Formulations of the present invention suitable for oral administration may be presented as discrete units such as tablets, troches, capsules, lozenges, wafers, or cachets, each containing a predetermined amount of the active agent as a powder or granules, as liposomes containing the curcumin derivatives, or as a solution or suspension in an aqueous liquor or non-aqueous liquid such as a syrup, an elixir, an emulsion, or a draught. Such compositions and preparations typically contain at least about 0.1 wt-% of the active agent. The amount of curcumin derivatives (i.e., active agent) is such that the dosage level will be effective to produce the desired result in the patient.

Nasal spray formulations include purified aqueous solutions of the active agent with preservative agents and isotonic agents. Such formulations are preferably adjusted to a pH and isotonic state compatible with the nasal mucous membranes. Formulations for rectal or vaginal administration may be presented as a suppository with a suitable carrier such as cocoa butter, or hydrogenated fats or hydrogenated fatty carboxylic acids. Ophthalmic formulations are prepared by a similar method to the nasal spray, except that the pH and isotonic factors are preferably adjusted to match that of the eye. Topical formulations include the active agent dissolved or suspended in one or more media such as mineral oil, petroleum, polyhydroxy alcohols, or other bases used for topical pharmaceutical formulations.

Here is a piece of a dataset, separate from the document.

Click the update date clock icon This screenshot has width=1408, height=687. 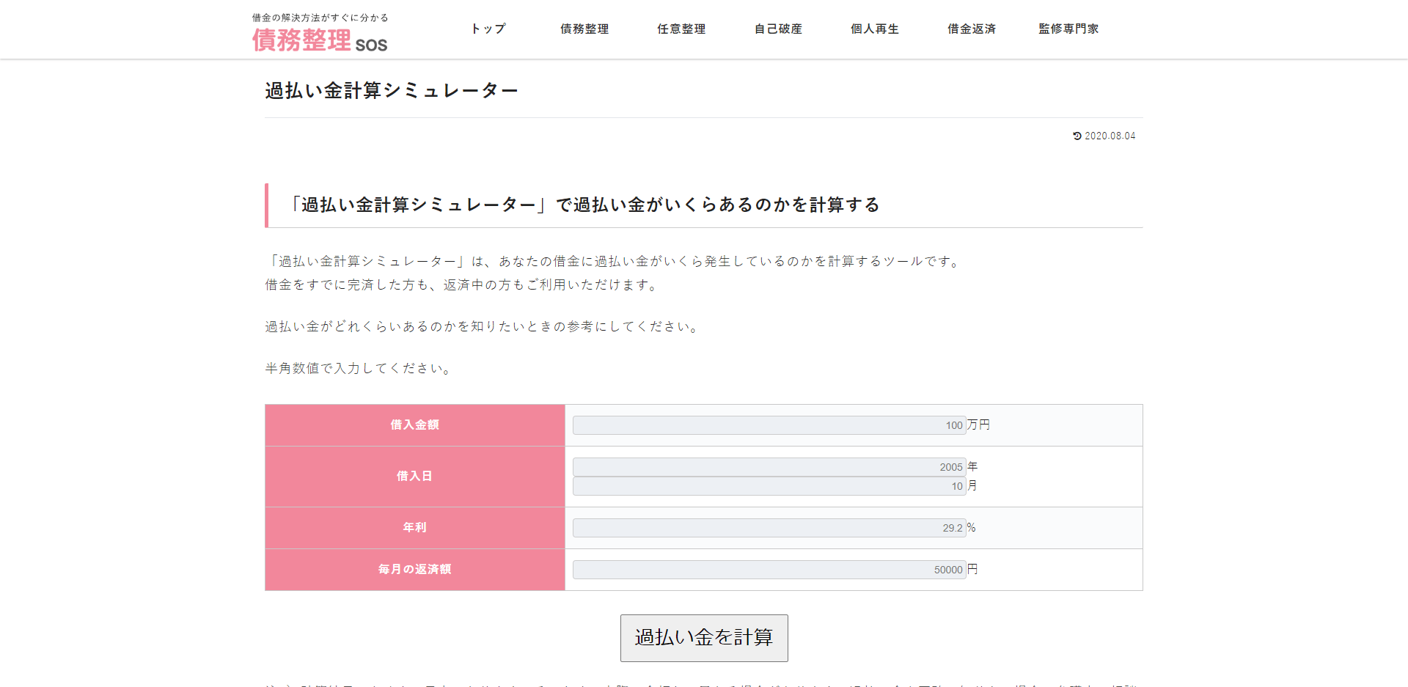pyautogui.click(x=1077, y=136)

The tablets, troches, pills, capsules, and the like may also contain one or more of the following: a binder such as gum tragacanth, acacia, corn starch or gelatin; an excipient such as dicalcium phosphate; a disintegrating agent such as corn starch, potato starch, alginic acid, and the like; a lubricant such as magnesium stearate; a sweetening agent such as sucrose, fructose, lactose, or aspartame; and a natural or artificial flavoring agent. When the unit dosage form is a capsule, it may further contain a liquid carrier, such as a vegetable oil or a polyethylene glycol. Various other materials may be present as coatings or to otherwise modify the physical form of the solid unit dosage form. For instance, tablets, pills, or capsules may be coated with gelatin, wax, shellac, sugar, and the like. A syrup or elixir may contain one or more of a sweetening agent, a preservative such as methyl- or propylparaben, an agent to retard crystallization of the sugar, an agent to increase the solubility of any other ingredient, such as a polyhydric alcohol, for example glycerol or sorbitol, a dye, and flavoring agent. The material used in preparing any unit dosage form is substantially nontoxic in the amounts employed. The active agent may be incorporated into sustained-release preparations and devices.

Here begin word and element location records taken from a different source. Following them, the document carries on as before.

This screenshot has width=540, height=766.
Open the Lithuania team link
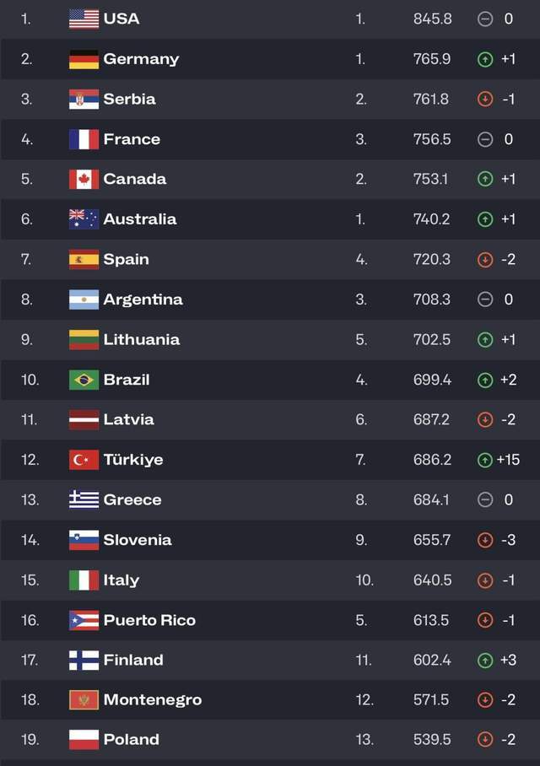[141, 339]
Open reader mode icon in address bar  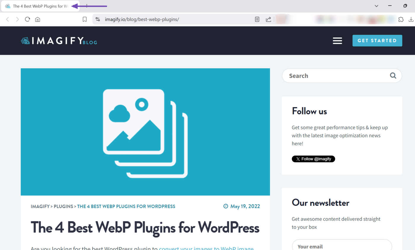pos(257,20)
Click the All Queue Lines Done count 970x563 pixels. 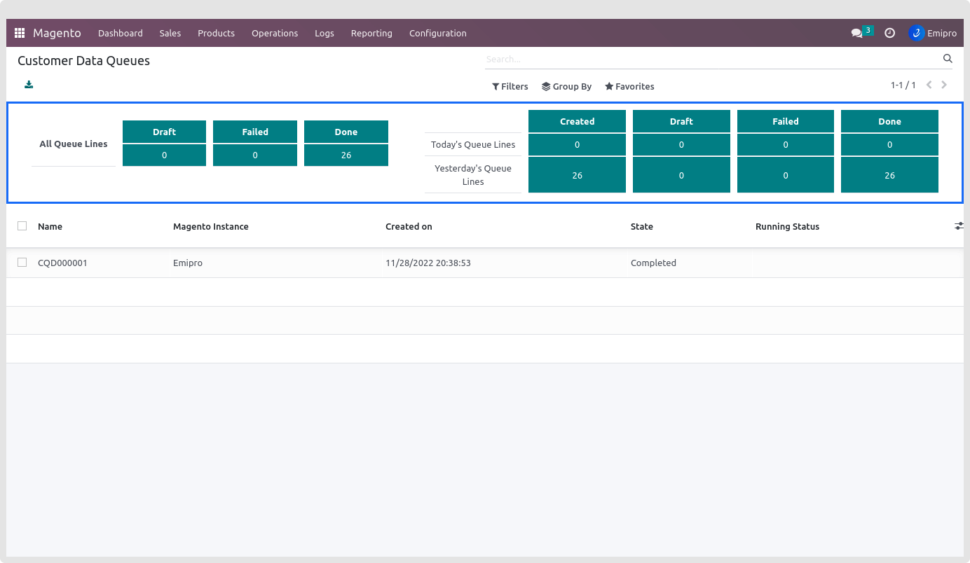point(346,155)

The curcumin derivatives of the invention can be incorporated directly into the food of the mammal's diet, as an additive, supplement, or the like. Thus, the invention further provides a food product containing a curcumin derivative of the invention. Any food is suitable for this purpose, although processed foods already in use as sources of nutritional supplementation or fortification, such as breads, cereals, milk, and the like, may be more convenient to use for this purpose.

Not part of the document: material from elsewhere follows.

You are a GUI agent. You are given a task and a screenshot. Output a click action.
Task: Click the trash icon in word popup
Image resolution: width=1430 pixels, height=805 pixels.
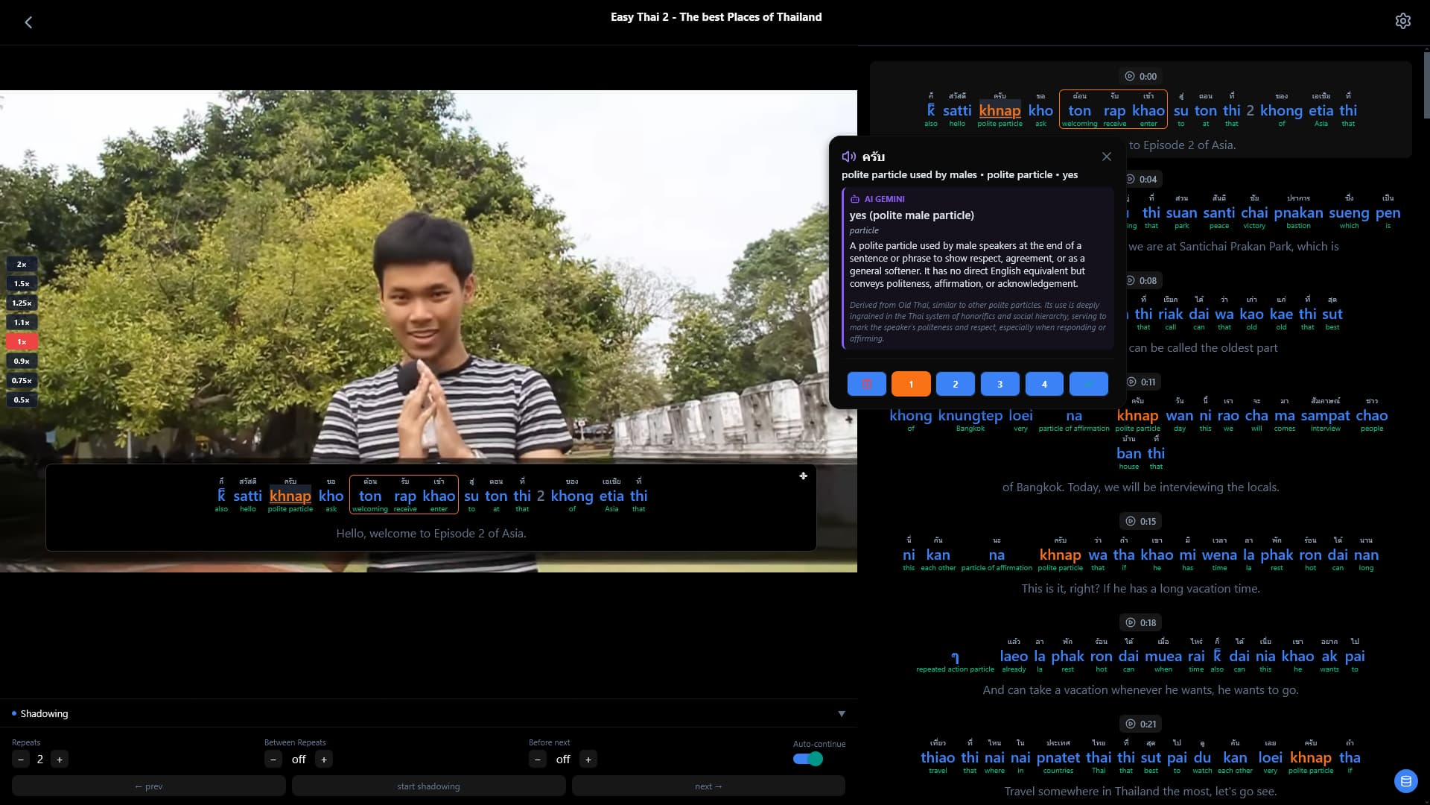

Small molecule inhibitors such as curcumin derivatives are well-suited for direct or indirect (ultimate) blocking of tumor-associated AP-1 or NF-?B activity, as they are usually easily synthesized and readily taken up by mammalian cells. In some embodiments, the small molecule inhibitor is derivatized or conjugated with a carrier molecule according to methods well known in the art, so as to increase targeting efficiency and/or the rate of cellular uptake, for example by being covalently linked to a ligand that binds to a cell surface receptor.